Discussion and decision

7.              Having set out my findings of fact, I now consider how the relevant legislation should be applied to those facts.  I remind myself that the Tax Chamber of the First-tier Tribunal has jurisdiction to determine whether the Appellant is liable to the penalties under appeal but does not have jurisdiction to investigate or decide whether HMRC (or any other organisation) meets data protection standards.  If the Appellant has grounds for believing that that HMRC have breached data protection standards then he should file a complaint with the Information Commissioner’s Office.   

8.              In an appeal against the imposition of a penalty, the onus of proof is first upon HMRC to satisfy the Tribunal that the penalty has been imposed in accordance with the relevant legislation. 

9.              If I am satisfied that HMRC have demonstrated that the penalties have been imposed in accordance with the legislation, the onus switches to the Appellant to demonstrate that he has a reasonable excuse for his default or that there is another reason why the penalties should not be imposed.  The standard of proof in both cases is the civil standard of the balance of probabilities.

- [ITEMS]
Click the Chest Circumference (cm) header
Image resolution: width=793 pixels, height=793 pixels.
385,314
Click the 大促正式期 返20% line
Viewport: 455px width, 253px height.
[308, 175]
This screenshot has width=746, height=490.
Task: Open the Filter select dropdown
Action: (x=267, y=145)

- [TASKS AND EXERCISES]
• a. Repeat everything in the tribunal decision excerpt from "7.              Having set" down to "Information Commissioner’s Office.".
• b. In the tribunal decision excerpt, what standard of proof applies to both HMRC and the Appellant?
• c. Pick up the tribunal decision on the penalty appeal after its last sentence and continue it.

- [RESPONSE LIST]
• a.
7.              Having set out my findings of fact, I now consider how the relevant legislation should be applied to those facts.  I remind myself that the Tax Chamber of the First-tier Tribunal has jurisdiction to determine whether the Appellant is liable to the penalties under appeal but does not have jurisdiction to investigate or decide whether HMRC (or any other organisation) meets data protection standards.  If the Appellant has grounds for believing that that HMRC have breached data protection standards then he should file a complaint with the Information Commissioner’s Office.

• b. The civil standard of the balance of probabilities.

• c.
10.           I look first at the one penalty issued for the late filing of the Appellant’s 2018/19 tax return, and then at the two penalties issued for late payment of the remaining tax due for 2018/19. 

Was the late filing penalty properly imposed?

11.           Section 8 of Taxes Management Act 1970 (“TMA 1970”) exhibited in the Authorities bundle) provides that any person who is issued with a Notice to File is required to file a tax return, and must do so by the statutory filing deadline.  I have found that a full tax return for 2018/18, including a Notice to File, was issued to the Appellant, was posted to him at his home address, and that it was delivered in the ordinary course of post. 

12.           The deadline for filing a tax return is prescribed by Section 8 TMA 1970.  The relevant parts of Section 8 provide:

(1D) A return under this section for a year of assessment (Year 1) must be delivered-

(a) in the case of a non-electronic return, on or before 31st October in Year 2, and

(b) in the case of an electronic return, on or before 31st January in Year 2.

(1E) But subsection (1D) is subject to the following two exceptions.

(1F) Exception 1 is that if a notice in respect of Year 1 is given after 31st July in Year 2 (but on or before 31st October), a return must be delivered-

(a) during the period of 3 months beginning with the date of the notice (for a non-electronic return), or

(b) on or before 31st January (for an electronic return).

(1G) Exception 2 is that if a notice in respect of Year 1 is given after 31st October in Year 2, a return (whether electronic or not) must be delivered during the period of 3 months beginning with the date of the notice.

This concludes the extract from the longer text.